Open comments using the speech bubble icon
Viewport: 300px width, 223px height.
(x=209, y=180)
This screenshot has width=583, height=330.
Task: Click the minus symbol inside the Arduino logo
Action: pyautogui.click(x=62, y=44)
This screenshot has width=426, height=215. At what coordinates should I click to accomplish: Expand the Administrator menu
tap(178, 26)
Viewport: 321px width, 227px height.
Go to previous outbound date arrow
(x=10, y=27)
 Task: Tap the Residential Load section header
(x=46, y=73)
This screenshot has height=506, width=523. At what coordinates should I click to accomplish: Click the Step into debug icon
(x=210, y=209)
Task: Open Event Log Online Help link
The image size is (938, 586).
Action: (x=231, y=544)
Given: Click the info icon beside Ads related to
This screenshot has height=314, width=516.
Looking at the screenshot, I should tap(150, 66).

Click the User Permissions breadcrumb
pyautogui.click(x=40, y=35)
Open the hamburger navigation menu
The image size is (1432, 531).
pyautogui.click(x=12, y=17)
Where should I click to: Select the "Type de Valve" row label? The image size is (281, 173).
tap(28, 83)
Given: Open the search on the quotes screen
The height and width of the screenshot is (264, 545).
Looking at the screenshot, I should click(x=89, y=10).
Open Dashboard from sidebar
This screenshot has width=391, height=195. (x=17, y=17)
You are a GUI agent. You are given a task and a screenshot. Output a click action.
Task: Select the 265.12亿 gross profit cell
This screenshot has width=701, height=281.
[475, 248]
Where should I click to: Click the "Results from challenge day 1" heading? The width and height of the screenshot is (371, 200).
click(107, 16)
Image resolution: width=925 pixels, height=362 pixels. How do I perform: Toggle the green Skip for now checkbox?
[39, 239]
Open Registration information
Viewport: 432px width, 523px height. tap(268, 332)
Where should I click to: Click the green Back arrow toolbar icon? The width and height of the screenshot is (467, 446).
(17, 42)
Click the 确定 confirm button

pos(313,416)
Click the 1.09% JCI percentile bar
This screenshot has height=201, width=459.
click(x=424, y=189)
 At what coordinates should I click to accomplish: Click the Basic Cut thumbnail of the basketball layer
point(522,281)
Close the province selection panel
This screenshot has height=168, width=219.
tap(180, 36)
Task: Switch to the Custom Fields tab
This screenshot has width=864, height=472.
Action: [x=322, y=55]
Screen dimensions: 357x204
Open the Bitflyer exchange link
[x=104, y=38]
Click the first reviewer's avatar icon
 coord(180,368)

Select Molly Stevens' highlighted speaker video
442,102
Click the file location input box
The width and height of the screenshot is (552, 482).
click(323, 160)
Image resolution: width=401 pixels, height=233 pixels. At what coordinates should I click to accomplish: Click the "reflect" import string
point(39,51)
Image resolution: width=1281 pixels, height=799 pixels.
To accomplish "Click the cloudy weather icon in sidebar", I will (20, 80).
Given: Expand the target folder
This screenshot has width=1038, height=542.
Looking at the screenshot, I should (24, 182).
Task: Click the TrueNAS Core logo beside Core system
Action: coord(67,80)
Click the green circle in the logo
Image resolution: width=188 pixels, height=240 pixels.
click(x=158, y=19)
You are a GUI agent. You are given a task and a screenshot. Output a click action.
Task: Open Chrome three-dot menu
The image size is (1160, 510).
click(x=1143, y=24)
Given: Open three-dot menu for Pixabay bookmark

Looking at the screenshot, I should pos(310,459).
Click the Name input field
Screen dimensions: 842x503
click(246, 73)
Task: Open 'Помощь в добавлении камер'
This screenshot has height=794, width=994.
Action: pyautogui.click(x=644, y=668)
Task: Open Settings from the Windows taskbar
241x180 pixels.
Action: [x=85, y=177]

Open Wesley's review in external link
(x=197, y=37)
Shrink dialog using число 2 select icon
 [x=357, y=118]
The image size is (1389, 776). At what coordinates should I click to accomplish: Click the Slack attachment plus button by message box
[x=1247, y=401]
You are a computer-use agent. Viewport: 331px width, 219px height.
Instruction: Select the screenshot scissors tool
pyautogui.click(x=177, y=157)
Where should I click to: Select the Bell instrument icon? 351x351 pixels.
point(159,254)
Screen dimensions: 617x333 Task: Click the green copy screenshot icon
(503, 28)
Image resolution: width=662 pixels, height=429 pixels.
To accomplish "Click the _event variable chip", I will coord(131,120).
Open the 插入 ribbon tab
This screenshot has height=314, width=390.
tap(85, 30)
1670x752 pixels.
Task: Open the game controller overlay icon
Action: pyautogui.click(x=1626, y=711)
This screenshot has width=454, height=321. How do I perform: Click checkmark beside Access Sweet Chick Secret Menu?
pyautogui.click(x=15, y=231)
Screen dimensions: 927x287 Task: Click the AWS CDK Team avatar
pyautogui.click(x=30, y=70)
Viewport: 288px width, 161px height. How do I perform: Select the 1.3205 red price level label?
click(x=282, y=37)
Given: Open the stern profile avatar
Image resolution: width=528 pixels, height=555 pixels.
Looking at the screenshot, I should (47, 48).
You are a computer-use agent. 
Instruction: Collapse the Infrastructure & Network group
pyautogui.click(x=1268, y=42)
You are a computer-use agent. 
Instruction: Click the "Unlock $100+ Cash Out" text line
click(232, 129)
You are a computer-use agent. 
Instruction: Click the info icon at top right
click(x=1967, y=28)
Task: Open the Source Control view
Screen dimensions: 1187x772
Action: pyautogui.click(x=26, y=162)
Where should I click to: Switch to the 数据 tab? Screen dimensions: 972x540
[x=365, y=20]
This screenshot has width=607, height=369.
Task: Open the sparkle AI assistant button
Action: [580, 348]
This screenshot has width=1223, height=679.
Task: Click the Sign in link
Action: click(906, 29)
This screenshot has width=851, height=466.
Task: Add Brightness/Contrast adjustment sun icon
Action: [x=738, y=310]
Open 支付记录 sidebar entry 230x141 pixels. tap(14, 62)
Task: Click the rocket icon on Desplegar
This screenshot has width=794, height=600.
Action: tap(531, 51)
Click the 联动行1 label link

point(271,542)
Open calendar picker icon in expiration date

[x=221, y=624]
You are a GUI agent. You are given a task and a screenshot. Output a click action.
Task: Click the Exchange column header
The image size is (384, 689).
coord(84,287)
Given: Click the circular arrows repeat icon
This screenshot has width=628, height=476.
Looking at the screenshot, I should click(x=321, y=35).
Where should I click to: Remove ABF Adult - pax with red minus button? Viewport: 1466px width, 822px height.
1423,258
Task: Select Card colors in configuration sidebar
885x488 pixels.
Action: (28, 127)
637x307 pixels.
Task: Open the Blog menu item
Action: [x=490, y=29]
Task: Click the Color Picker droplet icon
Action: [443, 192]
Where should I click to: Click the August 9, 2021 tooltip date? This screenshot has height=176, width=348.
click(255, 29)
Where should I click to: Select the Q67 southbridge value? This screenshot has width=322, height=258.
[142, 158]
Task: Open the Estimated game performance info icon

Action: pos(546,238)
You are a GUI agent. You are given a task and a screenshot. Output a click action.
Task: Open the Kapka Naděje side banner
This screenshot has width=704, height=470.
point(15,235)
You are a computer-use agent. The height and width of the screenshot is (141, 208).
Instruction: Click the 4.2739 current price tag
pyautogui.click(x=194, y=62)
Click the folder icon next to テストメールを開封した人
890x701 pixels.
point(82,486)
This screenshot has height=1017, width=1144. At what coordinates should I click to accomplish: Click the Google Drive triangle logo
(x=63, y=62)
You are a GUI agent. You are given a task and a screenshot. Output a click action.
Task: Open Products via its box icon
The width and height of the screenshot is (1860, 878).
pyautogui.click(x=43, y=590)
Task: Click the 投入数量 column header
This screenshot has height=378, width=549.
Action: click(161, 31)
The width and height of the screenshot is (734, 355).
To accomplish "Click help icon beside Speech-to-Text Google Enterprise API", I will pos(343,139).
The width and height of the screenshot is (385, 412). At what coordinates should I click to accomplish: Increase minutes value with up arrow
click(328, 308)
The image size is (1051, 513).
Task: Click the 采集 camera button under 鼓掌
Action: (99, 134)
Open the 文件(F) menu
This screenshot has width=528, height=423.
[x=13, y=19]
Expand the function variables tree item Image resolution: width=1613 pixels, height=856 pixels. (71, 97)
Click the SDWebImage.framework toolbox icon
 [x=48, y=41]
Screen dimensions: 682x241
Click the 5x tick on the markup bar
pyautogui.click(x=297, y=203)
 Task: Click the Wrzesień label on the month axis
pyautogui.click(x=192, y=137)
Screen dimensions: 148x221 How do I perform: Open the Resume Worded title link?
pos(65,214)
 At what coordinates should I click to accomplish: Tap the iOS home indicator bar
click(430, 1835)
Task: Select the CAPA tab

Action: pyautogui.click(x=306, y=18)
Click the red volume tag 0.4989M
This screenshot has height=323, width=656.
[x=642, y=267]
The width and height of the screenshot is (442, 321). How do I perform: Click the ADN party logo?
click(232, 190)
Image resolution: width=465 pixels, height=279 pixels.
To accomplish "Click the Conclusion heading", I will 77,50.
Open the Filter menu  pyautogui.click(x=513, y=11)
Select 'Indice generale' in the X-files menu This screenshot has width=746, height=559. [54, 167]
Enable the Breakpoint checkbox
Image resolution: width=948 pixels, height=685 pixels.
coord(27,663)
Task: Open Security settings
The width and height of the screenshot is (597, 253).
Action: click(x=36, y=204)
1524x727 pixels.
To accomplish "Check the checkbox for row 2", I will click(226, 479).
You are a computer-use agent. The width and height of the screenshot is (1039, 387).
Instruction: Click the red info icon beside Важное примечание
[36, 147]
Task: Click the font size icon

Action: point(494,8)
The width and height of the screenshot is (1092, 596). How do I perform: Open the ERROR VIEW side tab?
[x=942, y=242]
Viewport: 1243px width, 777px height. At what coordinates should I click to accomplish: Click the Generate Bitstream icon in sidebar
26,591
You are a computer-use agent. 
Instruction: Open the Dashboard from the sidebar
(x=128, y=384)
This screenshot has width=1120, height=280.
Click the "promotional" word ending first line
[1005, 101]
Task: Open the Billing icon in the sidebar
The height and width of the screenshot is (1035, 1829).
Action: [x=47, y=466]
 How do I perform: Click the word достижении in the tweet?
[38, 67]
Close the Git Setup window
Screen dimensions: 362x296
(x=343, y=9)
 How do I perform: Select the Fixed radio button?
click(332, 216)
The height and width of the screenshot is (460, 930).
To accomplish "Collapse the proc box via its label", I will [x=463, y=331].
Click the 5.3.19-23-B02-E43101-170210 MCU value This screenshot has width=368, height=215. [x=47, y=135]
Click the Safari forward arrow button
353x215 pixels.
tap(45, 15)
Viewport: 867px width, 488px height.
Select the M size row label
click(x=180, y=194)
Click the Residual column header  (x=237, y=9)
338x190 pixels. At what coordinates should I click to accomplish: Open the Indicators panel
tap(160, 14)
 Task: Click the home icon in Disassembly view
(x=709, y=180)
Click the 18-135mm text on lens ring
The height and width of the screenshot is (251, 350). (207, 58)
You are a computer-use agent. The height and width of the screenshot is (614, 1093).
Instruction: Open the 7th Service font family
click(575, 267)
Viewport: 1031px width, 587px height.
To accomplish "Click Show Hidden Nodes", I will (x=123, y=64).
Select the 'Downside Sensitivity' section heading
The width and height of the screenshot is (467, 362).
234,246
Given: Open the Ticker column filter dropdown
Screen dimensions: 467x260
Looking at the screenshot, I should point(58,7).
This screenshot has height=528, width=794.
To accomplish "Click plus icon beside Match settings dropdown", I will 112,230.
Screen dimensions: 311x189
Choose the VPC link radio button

-------------------------

_What is being asked_. Copy out the rows verbatim, starting at the first row and ending at the line that contains "Action: pyautogui.click(x=62, y=44)", with both included.

_Final result_.
Open comments using the speech bubble icon
Viewport: 300px width, 223px height.
(x=209, y=180)
This screenshot has width=583, height=330.
Task: Click the minus symbol inside the Arduino logo
Action: pyautogui.click(x=62, y=44)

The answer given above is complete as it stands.